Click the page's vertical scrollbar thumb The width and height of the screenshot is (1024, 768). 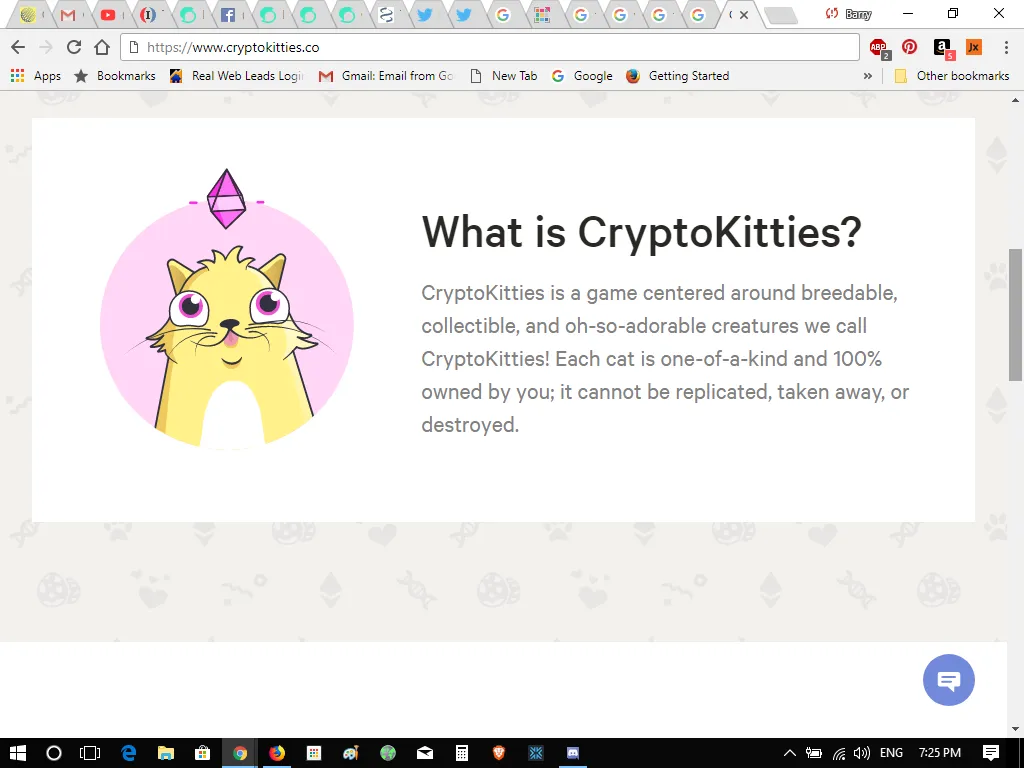pos(1015,314)
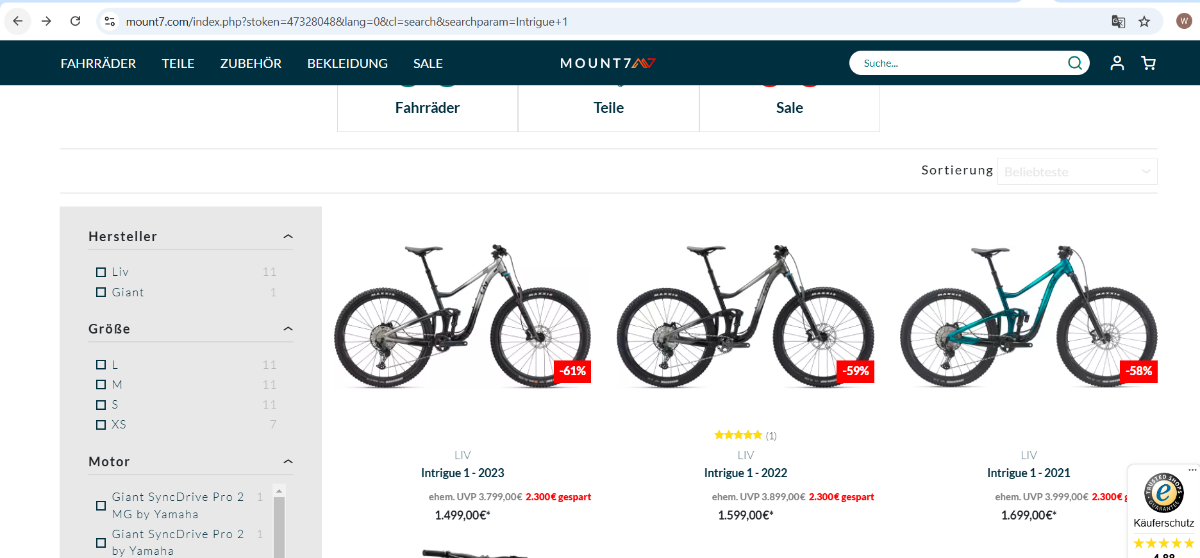
Task: Check the Liv manufacturer filter
Action: point(101,272)
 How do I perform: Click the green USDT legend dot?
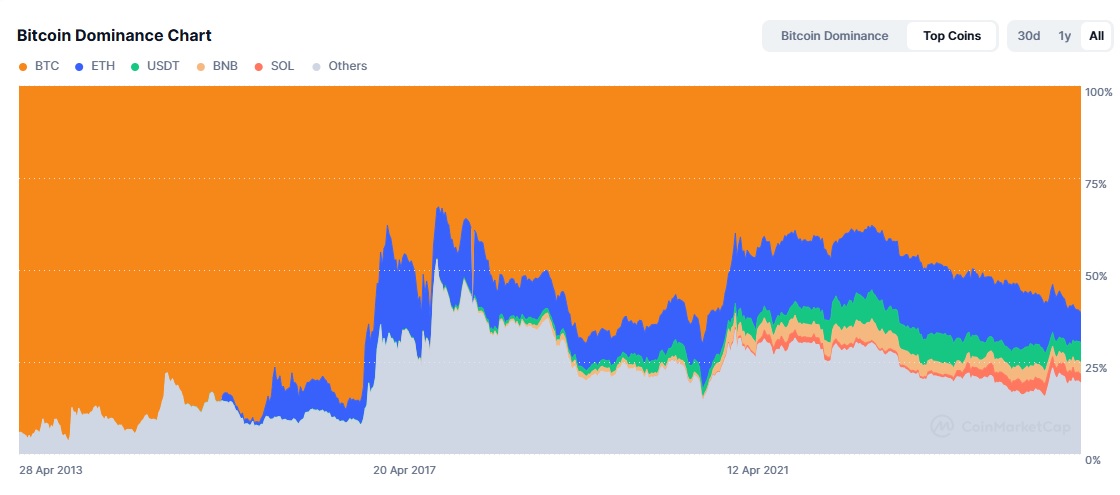[x=134, y=66]
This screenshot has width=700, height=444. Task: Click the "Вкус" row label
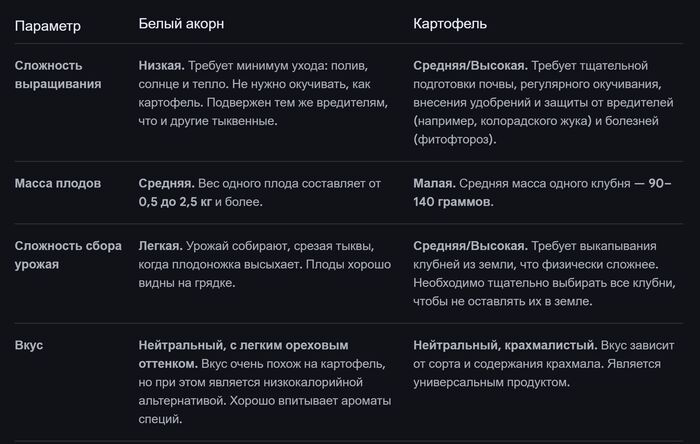tap(29, 345)
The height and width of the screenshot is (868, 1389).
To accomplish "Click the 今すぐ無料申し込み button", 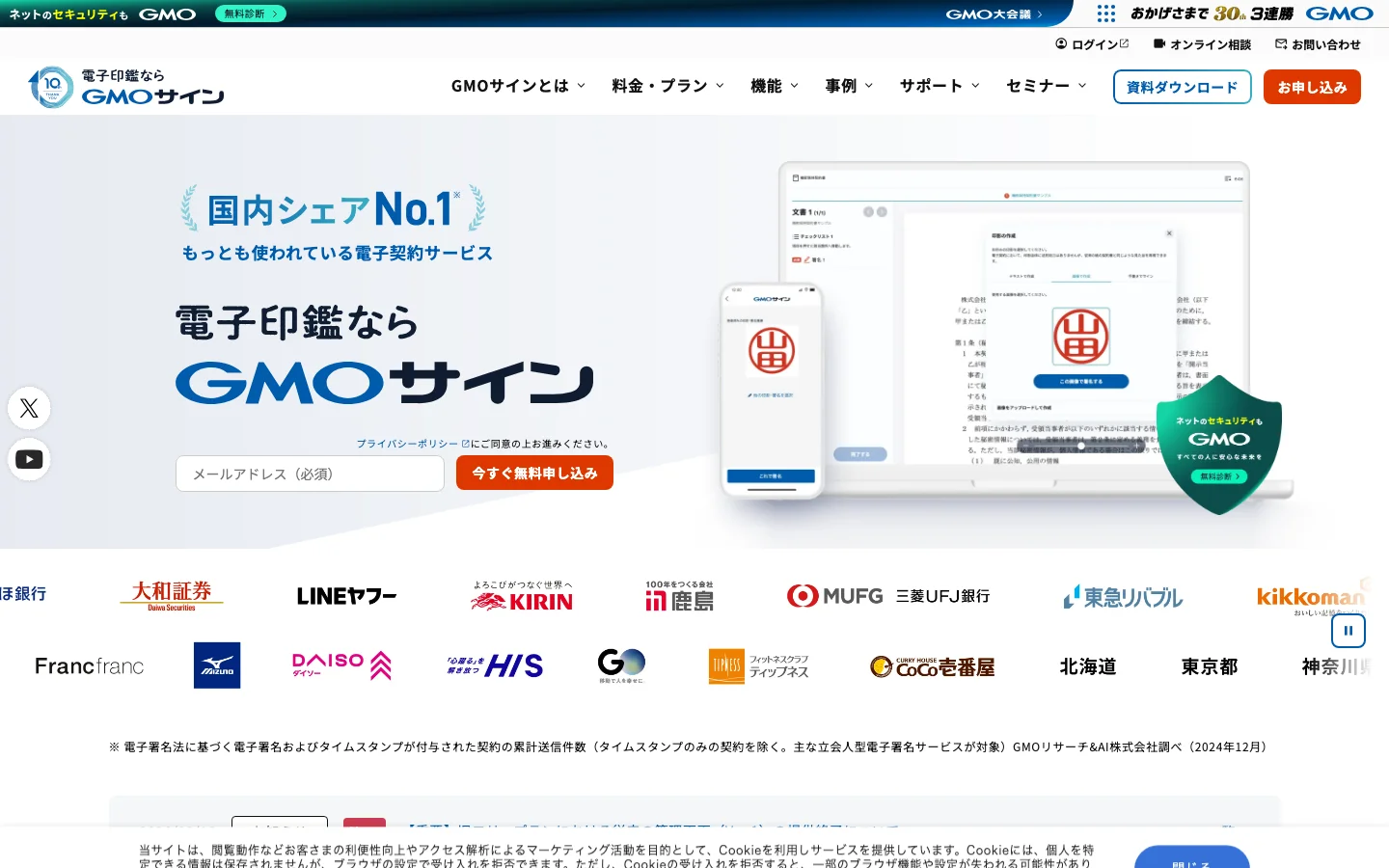I will tap(534, 473).
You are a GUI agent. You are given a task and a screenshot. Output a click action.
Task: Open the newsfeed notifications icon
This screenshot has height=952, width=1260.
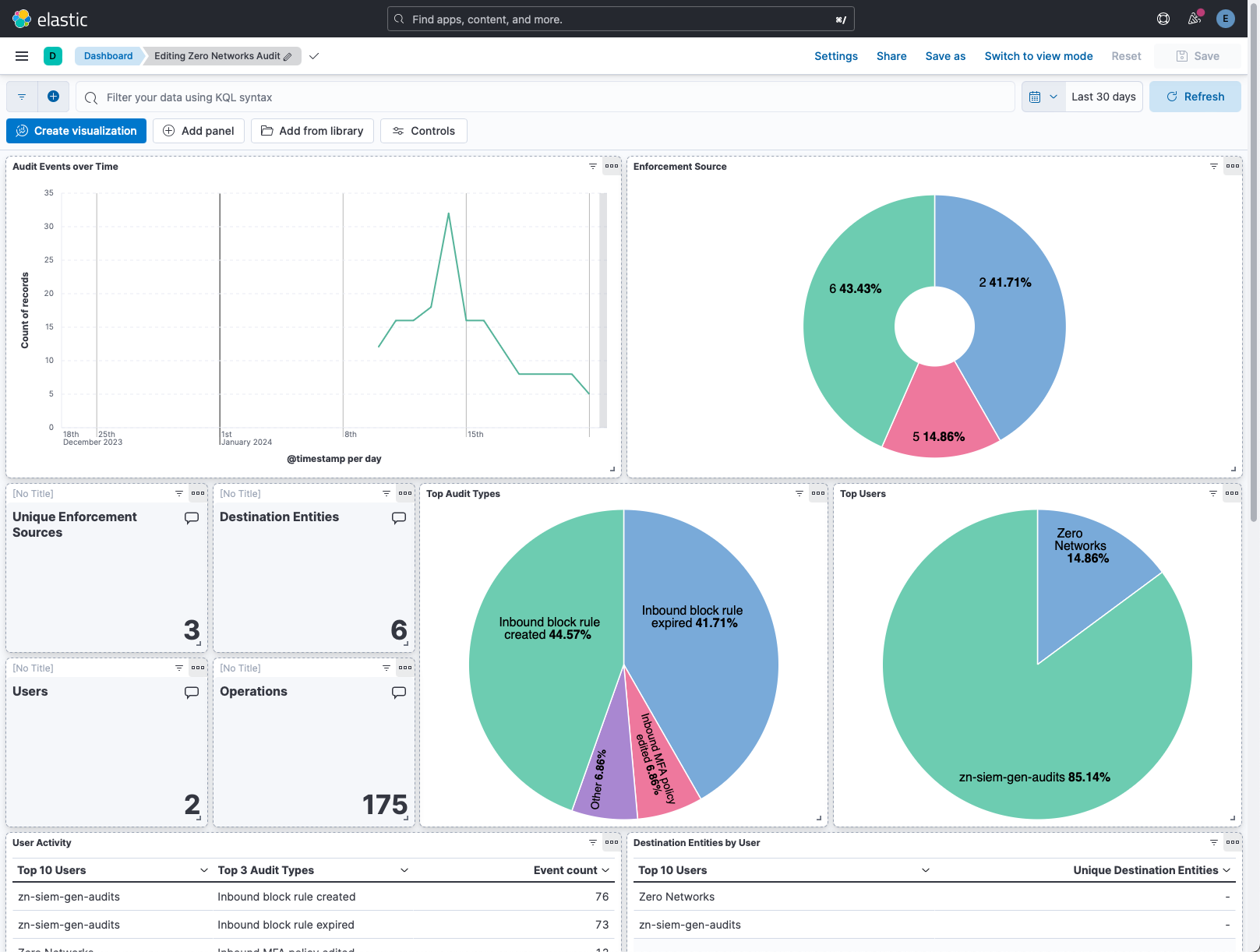coord(1195,19)
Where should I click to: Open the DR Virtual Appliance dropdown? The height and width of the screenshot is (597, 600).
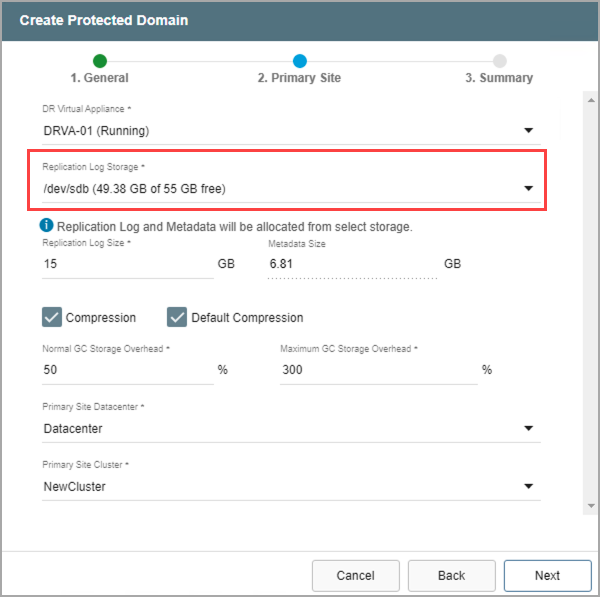point(528,130)
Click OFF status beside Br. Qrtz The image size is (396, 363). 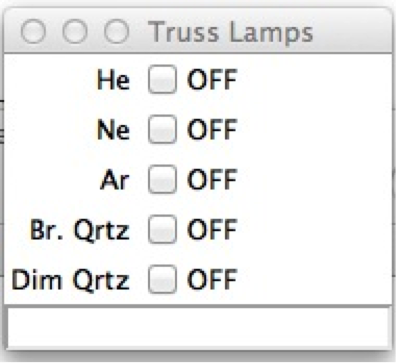coord(212,230)
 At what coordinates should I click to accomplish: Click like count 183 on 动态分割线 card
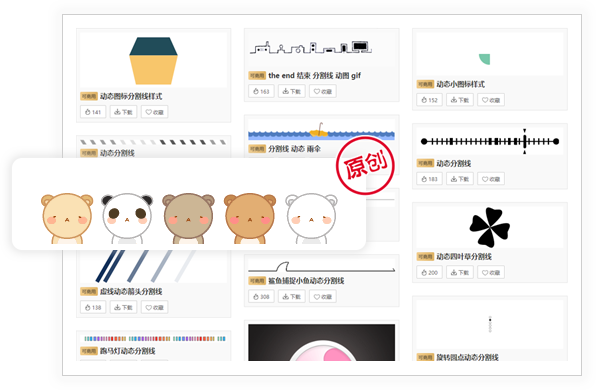click(430, 179)
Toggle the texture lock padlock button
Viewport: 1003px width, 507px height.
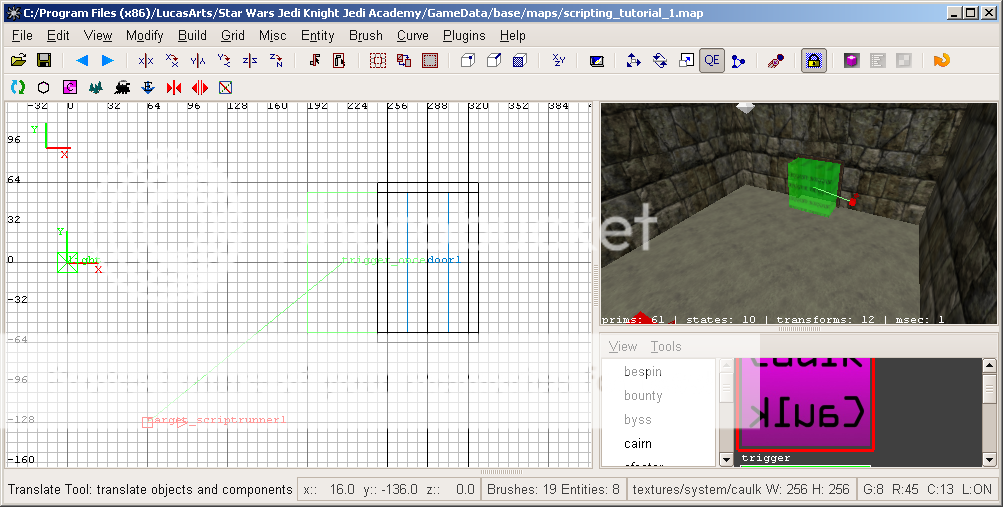[814, 61]
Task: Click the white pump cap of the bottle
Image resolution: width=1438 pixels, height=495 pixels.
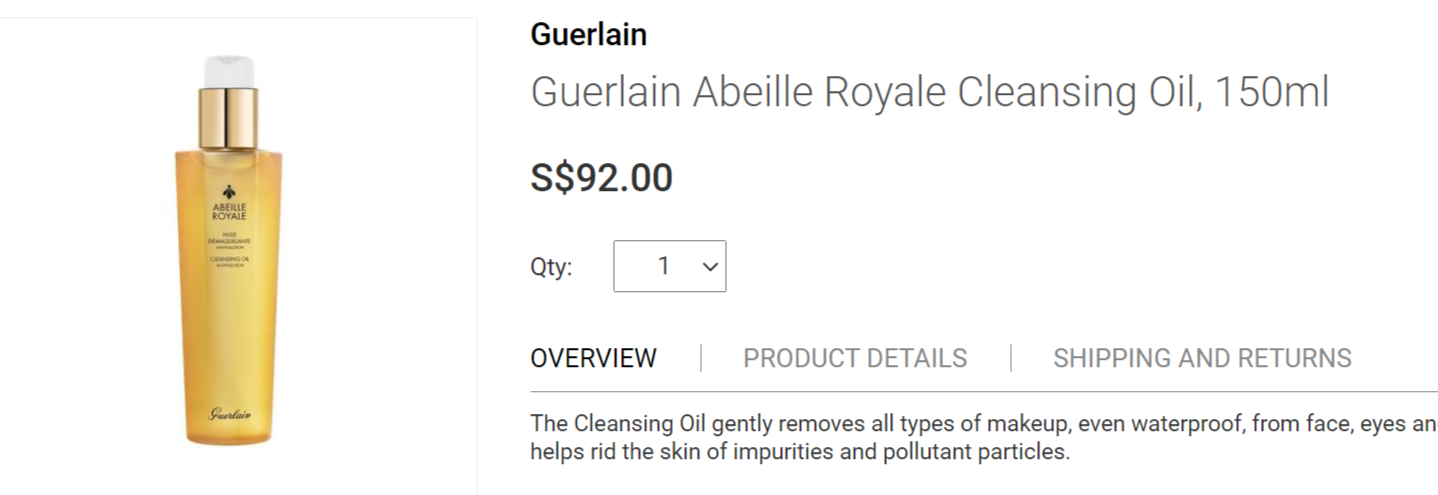Action: pyautogui.click(x=229, y=71)
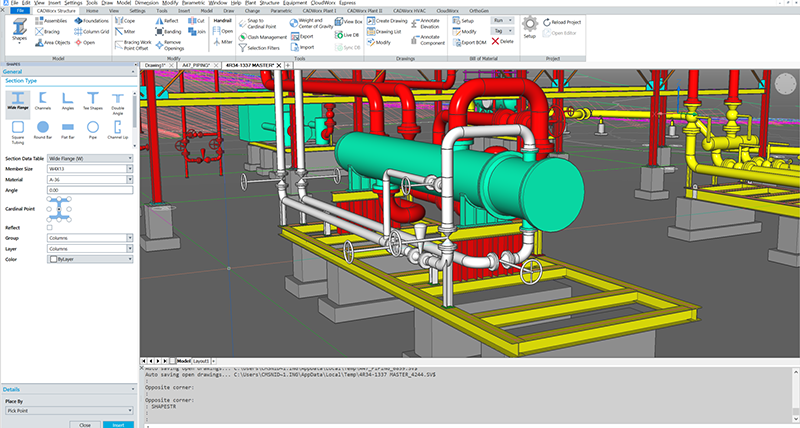Click the Clash Management tool

point(268,37)
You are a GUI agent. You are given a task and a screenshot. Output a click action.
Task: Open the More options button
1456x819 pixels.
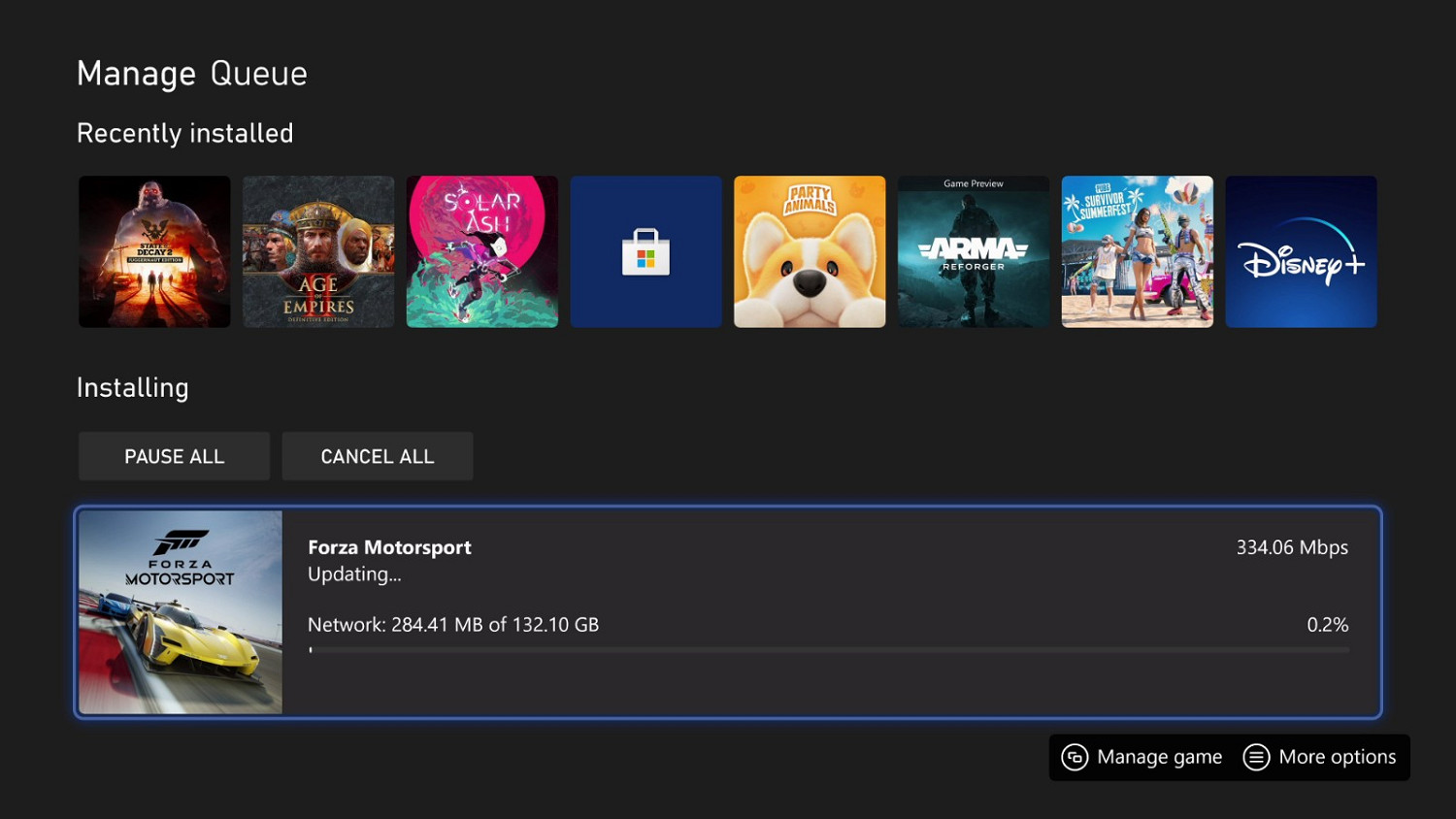click(1320, 757)
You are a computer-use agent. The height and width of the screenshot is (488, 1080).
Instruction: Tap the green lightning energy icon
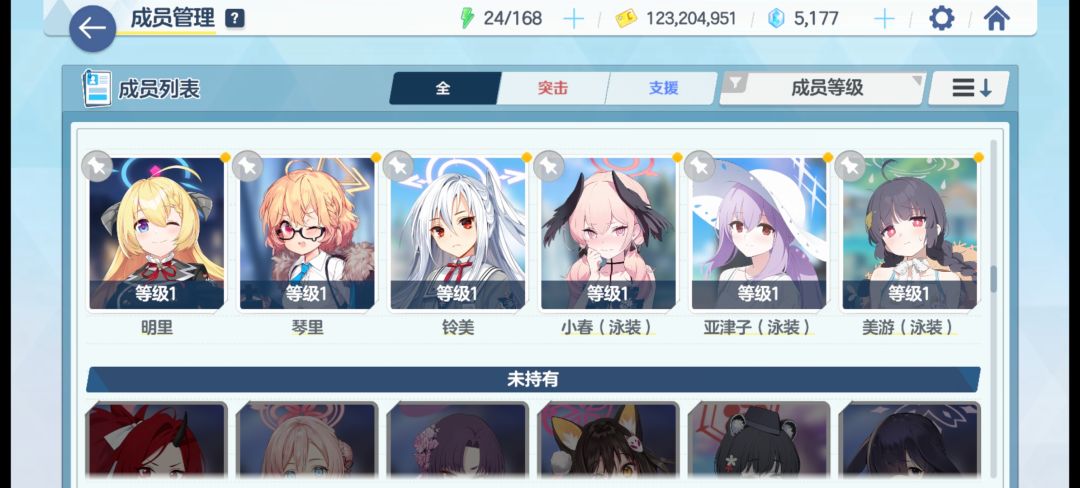pos(468,19)

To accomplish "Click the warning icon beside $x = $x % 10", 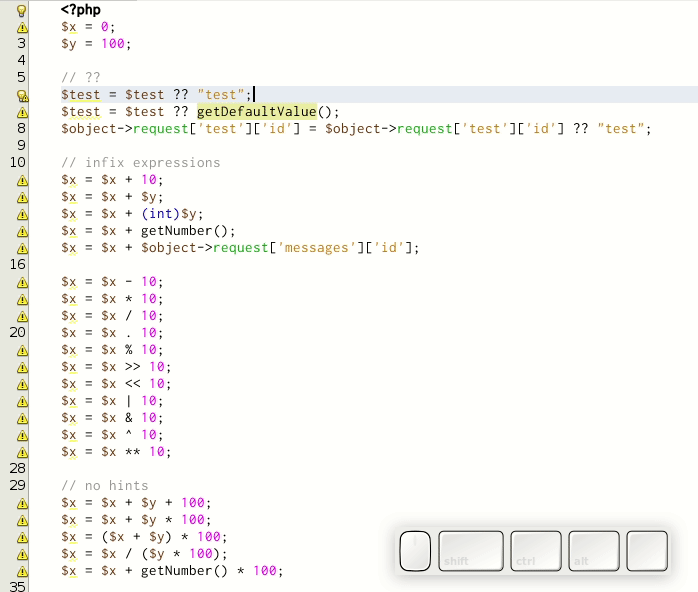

ASSIGNMENT: Write out exactly, and nothing more than, the lines of the entries above from the line containing "Image resolution: width=1438" through the final line; omit any pictures.

SOLUTION TO THE EXERCISE:
Image resolution: width=1438 pixels, height=495 pixels.
Action: pyautogui.click(x=229, y=71)
Click the Clash Management tool

point(268,37)
You are a GUI agent. You are given a task and a screenshot. Output a click action.
Task: Open the More options button
1456x819 pixels.
click(1320, 757)
You are a computer-use agent. The height and width of the screenshot is (488, 1080).
Instruction: Tap the green lightning energy icon
pos(468,19)

To accomplish "Click the warning icon beside $x = $x % 10", 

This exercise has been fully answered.